# [Exercise objective]
An exact transcript is required of the lines below, from the one containing "This screenshot has height=235, width=334." through the very last; leave every picture out of it.

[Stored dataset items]

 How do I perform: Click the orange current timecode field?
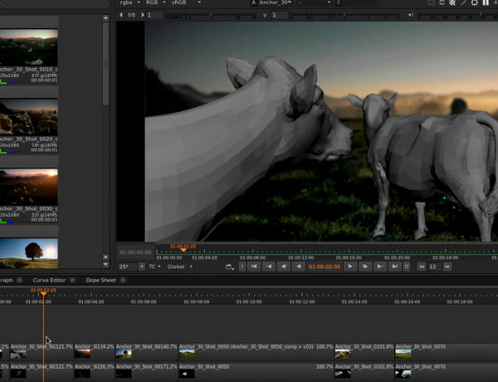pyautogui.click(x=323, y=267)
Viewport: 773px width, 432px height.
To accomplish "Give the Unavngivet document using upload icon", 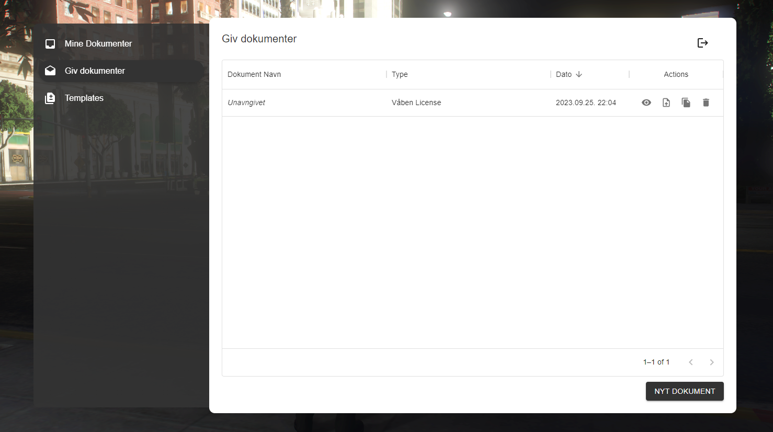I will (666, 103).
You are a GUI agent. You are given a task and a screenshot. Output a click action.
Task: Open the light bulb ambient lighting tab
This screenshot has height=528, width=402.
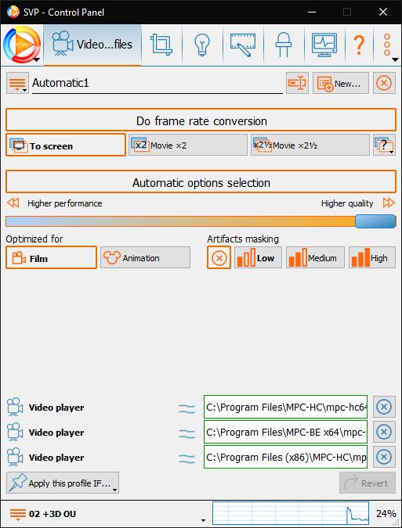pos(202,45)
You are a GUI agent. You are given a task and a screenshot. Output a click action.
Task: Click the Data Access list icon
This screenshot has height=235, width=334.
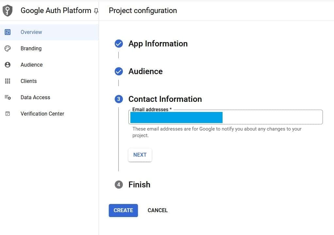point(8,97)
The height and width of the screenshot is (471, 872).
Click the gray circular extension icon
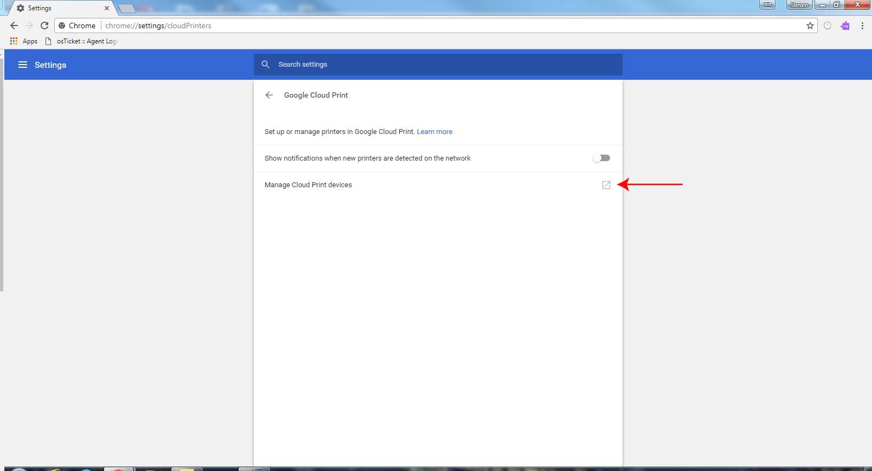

# [Response area]
This screenshot has height=235, width=334.
point(8,97)
The height and width of the screenshot is (471, 872).
Click the gray circular extension icon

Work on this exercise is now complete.